▸ Texte du document:
•••
Lorsque le médecin me confirme que je suis atteinte d’un cancer du sein et qu’il faudra rapidement effectuer une mastectomie, je ressens un vague étourdissement mais aucune panique, pas de peur, je suis juste sidérée, mon corps et ma tête sont comme paralysés. Sur le chemin du retour, j’ai eu soudainement la sensation intense d’exister, qu’il m’arrivait enfin quelque chose de grand, quelque chose qui m’appartenait, qui était à moi seule. J’étais habitée par le cancer et celui-ci provoquait en moi la sensation intense de vivre.

Au cours des jours et semaines suivantes, cette exaltation fait place à une sensation de vide abyssale, un vertige de vide, un trou noir dans lequel j’avais l’impression de me perdre. Je ne savais plus où j’en étais. La vie, la mort, je ne savais pas ce qui était en moi. Je m’accrochais au fait que j’abritais un cancer que j’avais fait mien, mon cancer, qui m’avait offert une telle sensation d’existence comme une ivresse. Je n’avais pas envie de le quitter et j’avais l’impression que ma tête allait éclater d’émotions.
•••
▸ Données affichées:
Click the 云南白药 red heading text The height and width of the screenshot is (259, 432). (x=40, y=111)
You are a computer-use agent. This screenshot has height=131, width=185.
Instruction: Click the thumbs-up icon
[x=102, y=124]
•••
▸ Tâche à réaliser: Prolongez le récit consacré au cancer du sein en reprenant juste après sa dernière phrase.

▸ Réponse rédigée:
Un des médecins à qui j’exprimais ces idées et sentiments confus et instables, m’a fortement conseillé de rencontrer un(e) analyste qui pourrait m’aider à comprendre ce qui se passait et m’accompagner, ce que je fis. Si je souhaitais absolument vivre mon cancer jusqu’à la fin et en mourir, je voulais comprendre pourquoi et clarifier ce tumulte de sensations et de sentiments en moi. Je me disais que j’avais eu une vie bien pleine et dans le lot, des bonheurs intenses et des souffrances blessantes. Je pouvais en finir là, la boucle pouvait se refermer et cette perception m’enveloppait d’un grand calme.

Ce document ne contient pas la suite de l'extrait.